Latest U-Haul Index Shows Californians Leaving for Texas
Article audio sponsored by The John Birch Society

One of the best indicators of a state’s economic health, according to John Merline, writing in Investor’s Business Daily, is the “U-Haul Index” (first publicized by economist Mark Perry) to see what people are paying to move into, or out of, the state. Renting a 20-foot truck one way from San Francisco to San Antonio, Texas, for example, costs $1,693. Going in the other direction, however, costs only $983 for the same truck.

As Perry explains:

The American people and businesses are voting with their feet and their one-way truck rentals to escape California and its forced unionism, high taxes, and high unemployment rate for a better life in low-tax, business-friendly, right-to-work states like Texas.

They have lots of reasons to leave. According to the Tax Foundation, “Tax Freedom Day” arrives earlier in Texas than it does in California, due to its zero individual and corporate income tax and a lower sales tax. Put together, Texas’ state and local tax burden is less than eight percent of income, well below the national average of nearly 10 percent, while California’s is almost 12 percent.

This enormous disparity puts California the 48th out of the 50 states in the foundation’s overall business tax climate index, while Texas ranks ninth.

It isn’t all about taxes, however. Its regulatory environment and yawning fiscal deficits are chasing companies away to more favorable locales. Part is the state’s determined efforts to increase still further its tax burden on high income earners — now an astounding 13 percent — along with its implementation of policies favored by the Obama administration in Washington. As Joel Kotkin of NewGeography.com put it,

California will serve as the prime testing ground for President Obama’s form of post-economic liberalism. Every dream program that the Administration embraces — cap and trade, massive taxes on the rich, high-speed rail — is either in place or on the drawing boards.

Despite the state’s efforts to redistribute the wealth from those who earned it to those who didn’t, “the ranks of the poor have swollen to the point that the state, with 12% of the nation’s population, accounts for one-third of its welfare cases,” notes Kotkin.

In their study “The Great California Exodus,” Manhattan Institute’s authors Tom Gray and Robert Scardamalia looked not only at how many are leaving, but where they’re going and why. Since 1990 California has lost nearly 3½ million residents, most of them moving to southwestern states such as Texas, Nevada, and Arizona.

They blame this out-migration on California’s “chronic economic adversity” as well as its population density: Los Angeles and Orange County have nearly 7,000 people per square mile, more than either New York City or Chicago. A third factor is what they call the state’s “constant fiscal instability” and the likelihood that its continued spending beyond its means will result in even higher taxes in the future.

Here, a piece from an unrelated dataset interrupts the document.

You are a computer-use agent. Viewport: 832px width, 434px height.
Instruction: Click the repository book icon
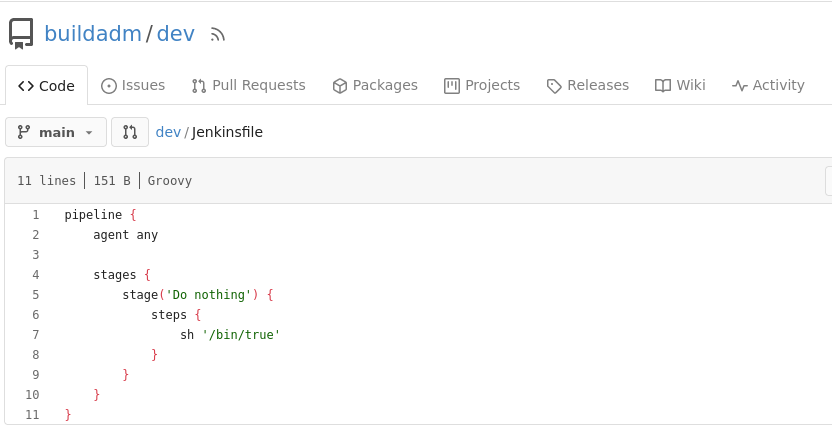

Put altogether, then, the authors conclude

that many cost drivers — taxes, regulations, the high price of housing and commercial real estate, costly electricity, union power, and high labor costs — are prompting businesses to locate outside California, thus helping to drive the exodus.

The U-Haul Index has been confirmed in each of the last eight years by Chief Executive magazine in its annual survey of CEOs: “Texas easily clinched the No. 1 rank, the eighth successive time it has done so. California earns the dubious honor of being ranked dead last for the eighth consecutive year.”

 The magazine notes the obvious:

California’s enduring place of perpetual decline continues in this year’s ranking. Once the most attractive business environment, the Golden State appears to slip deeper into the ninth circle of business hell. The economy, which used to outperform the rest of the country, now substantially under performs.

And its status as the most ruinously contentious place to operate remains undisturbed in eight years. Its unemployment rate, at 10.9 percent, is higher than every other state except Nevada and Rhode Island. With 12 percent of America’s population, California has one-third of the nation’s welfare recipients.

Each year, the evidence that businesses are leaving California or avoid locating there because of the high cost of doing business due to excessive state taxes and stringent regulations, grows.

The U-Haul index is right: More and more people think it’s worth it to pay extra to get out of California.